Overall, all patients reported to be satisfied with the application. While 7 patients (78%) would continue to use the app, 2 patients (22%) would stop using it. All patients would recommend the application to other AA or PNH patients. Recommendations for improvement focused on the automatic integration of vital parameters, blood values and medication into the app, a calendar function for medication and hospital visits, a possibility to ask the care-team questions and voluntary social functions.
All members of the medical team described the application as “easy to use”. While more than half of the medical team members (n = 4, 57%) reported a benefit from the tool, others (n = 3, 43%) did not. Both nurses felt confident in their ability to screen and manage the reported symptoms.

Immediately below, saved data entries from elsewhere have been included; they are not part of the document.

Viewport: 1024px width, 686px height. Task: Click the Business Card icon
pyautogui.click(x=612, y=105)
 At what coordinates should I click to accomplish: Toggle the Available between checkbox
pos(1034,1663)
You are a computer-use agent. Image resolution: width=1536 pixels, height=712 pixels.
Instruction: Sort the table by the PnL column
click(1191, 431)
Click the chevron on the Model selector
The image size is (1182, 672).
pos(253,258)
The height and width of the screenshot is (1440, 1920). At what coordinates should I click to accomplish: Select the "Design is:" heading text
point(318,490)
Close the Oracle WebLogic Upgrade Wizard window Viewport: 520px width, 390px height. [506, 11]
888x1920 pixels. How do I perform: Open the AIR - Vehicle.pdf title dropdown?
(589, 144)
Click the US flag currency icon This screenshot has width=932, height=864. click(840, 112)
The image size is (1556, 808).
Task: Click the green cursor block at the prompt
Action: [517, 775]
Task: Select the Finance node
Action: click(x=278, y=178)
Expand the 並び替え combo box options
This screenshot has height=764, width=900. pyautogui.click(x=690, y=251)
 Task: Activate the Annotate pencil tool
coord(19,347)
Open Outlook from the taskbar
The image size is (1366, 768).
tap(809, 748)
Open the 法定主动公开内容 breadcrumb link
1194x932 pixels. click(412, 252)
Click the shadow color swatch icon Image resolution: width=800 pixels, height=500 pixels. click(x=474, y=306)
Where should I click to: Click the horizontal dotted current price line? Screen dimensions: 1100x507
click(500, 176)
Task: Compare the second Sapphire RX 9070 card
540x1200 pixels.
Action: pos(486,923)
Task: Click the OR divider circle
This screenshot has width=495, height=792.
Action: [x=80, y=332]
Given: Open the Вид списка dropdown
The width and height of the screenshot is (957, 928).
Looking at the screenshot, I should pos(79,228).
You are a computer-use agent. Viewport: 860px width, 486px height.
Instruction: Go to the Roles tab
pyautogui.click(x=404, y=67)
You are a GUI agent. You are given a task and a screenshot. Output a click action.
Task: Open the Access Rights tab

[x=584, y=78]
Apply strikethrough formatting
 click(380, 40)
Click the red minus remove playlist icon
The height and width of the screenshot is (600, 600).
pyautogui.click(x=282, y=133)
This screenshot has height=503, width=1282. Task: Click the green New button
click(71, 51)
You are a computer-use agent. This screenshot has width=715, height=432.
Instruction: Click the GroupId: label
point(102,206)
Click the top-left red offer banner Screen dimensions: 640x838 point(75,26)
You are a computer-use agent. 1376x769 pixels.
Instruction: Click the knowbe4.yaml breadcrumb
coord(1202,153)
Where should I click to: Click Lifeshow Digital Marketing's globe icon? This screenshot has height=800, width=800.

Though not everybody saw a personal benefit from the tool, all caretakers would continue to use the application due to the likely benefit provided to patients. All recommended that the tool should be integrated into the electronic hospital records and clinical work flow. To improve data interpretation, it was suggested to integrate data on therapies into the application. Another suggestion was an alarm function for patients directly integrated into the start page of the application. Data extraction from the interviews can be found in the supplemental materials (Table 5, 6 and 7).